Dataset excerpts section start

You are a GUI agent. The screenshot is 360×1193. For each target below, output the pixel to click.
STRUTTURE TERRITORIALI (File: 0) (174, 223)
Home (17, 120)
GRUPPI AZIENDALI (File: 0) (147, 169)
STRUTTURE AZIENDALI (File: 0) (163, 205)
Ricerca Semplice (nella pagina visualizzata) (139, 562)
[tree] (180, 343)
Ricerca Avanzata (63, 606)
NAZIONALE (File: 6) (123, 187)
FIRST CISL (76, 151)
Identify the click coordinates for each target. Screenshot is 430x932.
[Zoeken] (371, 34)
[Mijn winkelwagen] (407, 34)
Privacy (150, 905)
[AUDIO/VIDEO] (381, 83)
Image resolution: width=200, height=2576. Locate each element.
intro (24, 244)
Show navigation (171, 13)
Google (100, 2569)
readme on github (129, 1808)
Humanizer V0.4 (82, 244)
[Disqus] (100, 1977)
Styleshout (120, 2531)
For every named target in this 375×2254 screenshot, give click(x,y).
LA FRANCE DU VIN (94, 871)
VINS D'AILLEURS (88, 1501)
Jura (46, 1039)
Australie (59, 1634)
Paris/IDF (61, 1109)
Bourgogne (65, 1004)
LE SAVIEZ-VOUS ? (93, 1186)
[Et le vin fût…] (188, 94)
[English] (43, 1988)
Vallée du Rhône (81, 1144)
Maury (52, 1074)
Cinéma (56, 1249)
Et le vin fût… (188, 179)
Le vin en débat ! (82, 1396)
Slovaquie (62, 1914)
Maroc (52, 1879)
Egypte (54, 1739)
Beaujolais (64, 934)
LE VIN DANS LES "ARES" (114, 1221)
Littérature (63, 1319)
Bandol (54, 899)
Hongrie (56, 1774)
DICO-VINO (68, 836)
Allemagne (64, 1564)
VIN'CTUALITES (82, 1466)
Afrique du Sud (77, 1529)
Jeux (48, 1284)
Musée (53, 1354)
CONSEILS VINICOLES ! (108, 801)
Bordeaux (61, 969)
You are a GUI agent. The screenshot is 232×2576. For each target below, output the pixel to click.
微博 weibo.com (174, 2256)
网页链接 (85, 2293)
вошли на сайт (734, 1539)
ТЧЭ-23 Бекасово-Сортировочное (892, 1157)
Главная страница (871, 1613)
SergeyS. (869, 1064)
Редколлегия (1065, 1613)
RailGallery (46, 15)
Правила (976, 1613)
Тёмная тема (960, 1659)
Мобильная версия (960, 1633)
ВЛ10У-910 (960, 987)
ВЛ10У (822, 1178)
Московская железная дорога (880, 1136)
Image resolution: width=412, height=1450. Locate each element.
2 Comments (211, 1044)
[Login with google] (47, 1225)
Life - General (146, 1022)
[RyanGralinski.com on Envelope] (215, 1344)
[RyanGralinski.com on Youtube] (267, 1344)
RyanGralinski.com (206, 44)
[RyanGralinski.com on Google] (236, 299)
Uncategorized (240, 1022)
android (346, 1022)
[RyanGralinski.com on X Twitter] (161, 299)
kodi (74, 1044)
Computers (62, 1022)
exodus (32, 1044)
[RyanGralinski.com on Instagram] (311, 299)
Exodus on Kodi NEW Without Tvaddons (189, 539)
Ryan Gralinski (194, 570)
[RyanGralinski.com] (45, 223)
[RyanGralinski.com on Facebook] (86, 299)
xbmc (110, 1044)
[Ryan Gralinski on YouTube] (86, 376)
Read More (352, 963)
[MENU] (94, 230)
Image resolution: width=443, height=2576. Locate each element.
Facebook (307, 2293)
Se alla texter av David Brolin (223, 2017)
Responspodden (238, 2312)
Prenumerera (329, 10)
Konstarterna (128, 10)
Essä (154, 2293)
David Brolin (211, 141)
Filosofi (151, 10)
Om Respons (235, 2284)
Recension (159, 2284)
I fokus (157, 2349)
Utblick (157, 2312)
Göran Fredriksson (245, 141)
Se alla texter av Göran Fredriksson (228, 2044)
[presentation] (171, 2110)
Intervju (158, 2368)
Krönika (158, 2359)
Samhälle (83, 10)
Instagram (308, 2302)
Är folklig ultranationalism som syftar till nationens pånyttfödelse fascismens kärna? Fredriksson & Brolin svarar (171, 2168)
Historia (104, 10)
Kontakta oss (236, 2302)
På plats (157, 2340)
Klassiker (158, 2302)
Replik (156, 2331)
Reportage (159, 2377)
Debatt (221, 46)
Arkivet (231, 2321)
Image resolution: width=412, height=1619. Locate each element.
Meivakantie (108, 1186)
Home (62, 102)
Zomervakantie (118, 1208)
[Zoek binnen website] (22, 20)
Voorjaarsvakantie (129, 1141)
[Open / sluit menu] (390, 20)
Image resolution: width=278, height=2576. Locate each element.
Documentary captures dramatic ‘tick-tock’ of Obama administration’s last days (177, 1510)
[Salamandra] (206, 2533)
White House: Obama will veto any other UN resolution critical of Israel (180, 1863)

Dataset excerpts section end

__What you will do__
The lines to extract from the data above begin with the line containing "Beaujolais (64, 934)" and end with the line containing "David Brolin (211, 141)". Extract them exactly, including both.

__Solution to the exercise__
Beaujolais (64, 934)
LE VIN DANS LES "ARES" (114, 1221)
Littérature (63, 1319)
Bandol (54, 899)
Hongrie (56, 1774)
DICO-VINO (68, 836)
Allemagne (64, 1564)
VIN'CTUALITES (82, 1466)
Afrique du Sud (77, 1529)
Jeux (48, 1284)
Musée (53, 1354)
CONSEILS VINICOLES ! (108, 801)
Bordeaux (61, 969)
You are a GUI agent. The screenshot is 232×2576. For each target below, output the pixel to click.
微博 weibo.com (174, 2256)
网页链接 (85, 2293)
вошли на сайт (734, 1539)
ТЧЭ-23 Бекасово-Сортировочное (892, 1157)
Главная страница (871, 1613)
SergeyS. (869, 1064)
Редколлегия (1065, 1613)
RailGallery (46, 15)
Правила (976, 1613)
Тёмная тема (960, 1659)
Мобильная версия (960, 1633)
ВЛ10У-910 (960, 987)
ВЛ10У (822, 1178)
Московская железная дорога (880, 1136)
Image resolution: width=412, height=1450. Locate each element.
2 Comments (211, 1044)
[Login with google] (47, 1225)
Life - General (146, 1022)
[RyanGralinski.com on Envelope] (215, 1344)
[RyanGralinski.com on Youtube] (267, 1344)
RyanGralinski.com (206, 44)
[RyanGralinski.com on Google] (236, 299)
Uncategorized (240, 1022)
android (346, 1022)
[RyanGralinski.com on X Twitter] (161, 299)
kodi (74, 1044)
Computers (62, 1022)
exodus (32, 1044)
[RyanGralinski.com on Instagram] (311, 299)
Exodus on Kodi NEW Without Tvaddons (189, 539)
Ryan Gralinski (194, 570)
[RyanGralinski.com] (45, 223)
[RyanGralinski.com on Facebook] (86, 299)
xbmc (110, 1044)
[Ryan Gralinski on YouTube] (86, 376)
Read More (352, 963)
[MENU] (94, 230)
Image resolution: width=443, height=2576. Locate each element.
Facebook (307, 2293)
Se alla texter av David Brolin (223, 2017)
Responspodden (238, 2312)
Prenumerera (329, 10)
Konstarterna (128, 10)
Essä (154, 2293)
David Brolin (211, 141)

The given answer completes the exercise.